§ **Assignment**: Your answer must be an exact copy of the records below.
[Excerpted data — start]
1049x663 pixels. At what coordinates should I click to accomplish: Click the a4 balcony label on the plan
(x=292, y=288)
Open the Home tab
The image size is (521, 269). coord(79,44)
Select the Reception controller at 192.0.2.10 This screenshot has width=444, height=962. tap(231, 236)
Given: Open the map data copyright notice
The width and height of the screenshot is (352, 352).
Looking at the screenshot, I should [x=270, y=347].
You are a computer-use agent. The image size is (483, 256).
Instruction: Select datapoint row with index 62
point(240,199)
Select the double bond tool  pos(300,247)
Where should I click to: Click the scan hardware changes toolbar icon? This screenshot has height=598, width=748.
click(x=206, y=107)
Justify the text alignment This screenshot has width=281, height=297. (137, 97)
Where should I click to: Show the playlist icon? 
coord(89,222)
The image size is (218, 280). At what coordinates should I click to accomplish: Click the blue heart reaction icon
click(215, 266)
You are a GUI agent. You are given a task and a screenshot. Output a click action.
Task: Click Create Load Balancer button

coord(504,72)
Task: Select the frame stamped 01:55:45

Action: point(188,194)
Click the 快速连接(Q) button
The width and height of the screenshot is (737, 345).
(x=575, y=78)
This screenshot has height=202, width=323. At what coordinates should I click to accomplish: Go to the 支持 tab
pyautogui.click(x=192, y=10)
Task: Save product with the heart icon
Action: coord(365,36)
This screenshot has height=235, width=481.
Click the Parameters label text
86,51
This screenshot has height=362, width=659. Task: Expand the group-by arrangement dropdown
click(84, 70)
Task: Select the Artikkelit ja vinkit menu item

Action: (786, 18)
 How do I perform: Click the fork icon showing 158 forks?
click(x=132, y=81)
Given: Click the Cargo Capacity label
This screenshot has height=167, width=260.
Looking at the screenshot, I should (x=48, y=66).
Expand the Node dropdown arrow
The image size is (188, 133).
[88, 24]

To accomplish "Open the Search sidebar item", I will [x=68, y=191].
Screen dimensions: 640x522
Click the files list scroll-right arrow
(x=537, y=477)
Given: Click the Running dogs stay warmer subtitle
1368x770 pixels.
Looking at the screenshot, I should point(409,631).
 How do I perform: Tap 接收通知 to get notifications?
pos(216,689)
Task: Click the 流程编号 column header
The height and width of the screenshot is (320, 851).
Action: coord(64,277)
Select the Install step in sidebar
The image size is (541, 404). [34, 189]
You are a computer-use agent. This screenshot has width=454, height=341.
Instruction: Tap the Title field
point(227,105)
[Excerpted data — finish]
§ **Solution to this task**:
1049x663 pixels. At what coordinates should I click to accomplish: Click the a4 balcony label on the plan
(x=292, y=288)
Open the Home tab
The image size is (521, 269). coord(79,44)
Select the Reception controller at 192.0.2.10 This screenshot has width=444, height=962. tap(231, 236)
Given: Open the map data copyright notice
The width and height of the screenshot is (352, 352).
Looking at the screenshot, I should [x=270, y=347].
You are a computer-use agent. The image size is (483, 256).
Instruction: Select datapoint row with index 62
point(240,199)
Select the double bond tool  pos(300,247)
Where should I click to: Click the scan hardware changes toolbar icon? This screenshot has height=598, width=748.
click(x=206, y=107)
Justify the text alignment This screenshot has width=281, height=297. (137, 97)
Where should I click to: Show the playlist icon? 
coord(89,222)
The image size is (218, 280). At what coordinates should I click to accomplish: Click the blue heart reaction icon
click(215, 266)
You are a GUI agent. You are given a task and a screenshot. Output a click action.
Task: Click Create Load Balancer button

coord(504,72)
Task: Select the frame stamped 01:55:45

Action: point(188,194)
Click the 快速连接(Q) button
The width and height of the screenshot is (737, 345).
(x=575, y=78)
This screenshot has height=202, width=323. At what coordinates should I click to accomplish: Go to the 支持 tab
pyautogui.click(x=192, y=10)
Task: Save product with the heart icon
Action: coord(365,36)
This screenshot has height=235, width=481.
Click the Parameters label text
86,51
This screenshot has height=362, width=659. Task: Expand the group-by arrangement dropdown
click(84, 70)
Task: Select the Artikkelit ja vinkit menu item

Action: (786, 18)
 How do I perform: Click the fork icon showing 158 forks?
click(x=132, y=81)
Given: Click the Cargo Capacity label
This screenshot has height=167, width=260.
Looking at the screenshot, I should (x=48, y=66).
Expand the Node dropdown arrow
The image size is (188, 133).
[88, 24]

To accomplish "Open the Search sidebar item", I will [x=68, y=191].
Screen dimensions: 640x522
Click the files list scroll-right arrow
(x=537, y=477)
Given: Click the Running dogs stay warmer subtitle
1368x770 pixels.
Looking at the screenshot, I should point(409,631).
 How do I perform: Tap 接收通知 to get notifications?
pos(216,689)
Task: Click the 流程编号 column header
The height and width of the screenshot is (320, 851).
Action: coord(64,277)
Select the Install step in sidebar
The image size is (541, 404). [34, 189]
You are a computer-use agent. This screenshot has width=454, height=341.
Instruction: Tap the Title field
point(227,105)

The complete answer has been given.